— Exercise brief —
Reproduce each of the rows below verbatim, line for line.
==========
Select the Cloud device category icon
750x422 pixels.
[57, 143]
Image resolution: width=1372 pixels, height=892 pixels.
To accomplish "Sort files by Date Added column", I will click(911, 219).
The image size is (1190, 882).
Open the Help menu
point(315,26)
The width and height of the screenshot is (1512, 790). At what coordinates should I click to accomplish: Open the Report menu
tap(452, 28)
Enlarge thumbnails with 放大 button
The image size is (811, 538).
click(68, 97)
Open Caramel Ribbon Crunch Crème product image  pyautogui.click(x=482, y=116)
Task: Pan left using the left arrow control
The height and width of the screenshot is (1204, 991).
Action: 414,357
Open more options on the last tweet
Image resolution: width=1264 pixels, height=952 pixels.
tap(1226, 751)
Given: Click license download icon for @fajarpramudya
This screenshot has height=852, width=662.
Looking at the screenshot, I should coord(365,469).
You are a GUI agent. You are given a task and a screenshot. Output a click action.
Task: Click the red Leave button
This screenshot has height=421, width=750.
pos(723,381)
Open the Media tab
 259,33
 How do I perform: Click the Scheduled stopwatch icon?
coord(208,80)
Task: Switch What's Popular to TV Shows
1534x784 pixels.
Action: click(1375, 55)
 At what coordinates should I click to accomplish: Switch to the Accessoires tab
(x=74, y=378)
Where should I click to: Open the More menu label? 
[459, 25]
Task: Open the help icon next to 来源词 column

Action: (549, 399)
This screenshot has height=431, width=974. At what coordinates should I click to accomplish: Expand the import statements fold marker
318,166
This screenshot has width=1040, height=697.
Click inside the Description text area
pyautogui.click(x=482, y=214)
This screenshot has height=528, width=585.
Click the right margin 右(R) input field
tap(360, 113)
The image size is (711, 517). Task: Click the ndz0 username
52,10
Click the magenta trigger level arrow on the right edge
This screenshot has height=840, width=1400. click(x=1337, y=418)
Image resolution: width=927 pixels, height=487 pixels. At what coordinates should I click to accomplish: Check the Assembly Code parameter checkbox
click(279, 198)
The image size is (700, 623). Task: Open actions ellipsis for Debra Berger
==========
— Response to the task —
Select the Cloud device category icon
750x422 pixels.
[57, 143]
Image resolution: width=1372 pixels, height=892 pixels.
To accomplish "Sort files by Date Added column", I will click(911, 219).
The image size is (1190, 882).
Open the Help menu
point(315,26)
The width and height of the screenshot is (1512, 790). At what coordinates should I click to accomplish: Open the Report menu
tap(452, 28)
Enlarge thumbnails with 放大 button
The image size is (811, 538).
click(68, 97)
Open Caramel Ribbon Crunch Crème product image  pyautogui.click(x=482, y=116)
Task: Pan left using the left arrow control
The height and width of the screenshot is (1204, 991).
Action: 414,357
Open more options on the last tweet
Image resolution: width=1264 pixels, height=952 pixels.
tap(1226, 751)
Given: Click license download icon for @fajarpramudya
This screenshot has height=852, width=662.
Looking at the screenshot, I should coord(365,469).
You are a GUI agent. You are given a task and a screenshot. Output a click action.
Task: Click the red Leave button
This screenshot has height=421, width=750.
pos(723,381)
Open the Media tab
 259,33
 How do I perform: Click the Scheduled stopwatch icon?
coord(208,80)
Task: Switch What's Popular to TV Shows
1534x784 pixels.
Action: click(1375, 55)
 At what coordinates should I click to accomplish: Switch to the Accessoires tab
(x=74, y=378)
Where should I click to: Open the More menu label? 
[459, 25]
Task: Open the help icon next to 来源词 column

Action: (549, 399)
This screenshot has height=431, width=974. At what coordinates should I click to accomplish: Expand the import statements fold marker
318,166
This screenshot has width=1040, height=697.
Click inside the Description text area
pyautogui.click(x=482, y=214)
This screenshot has height=528, width=585.
Click the right margin 右(R) input field
tap(360, 113)
The image size is (711, 517). Task: Click the ndz0 username
52,10
Click the magenta trigger level arrow on the right edge
This screenshot has height=840, width=1400. click(x=1337, y=418)
Image resolution: width=927 pixels, height=487 pixels. At what coordinates should I click to accomplish: Check the Assembly Code parameter checkbox
click(279, 198)
The image size is (700, 623). Task: Open actions ellipsis for Debra Berger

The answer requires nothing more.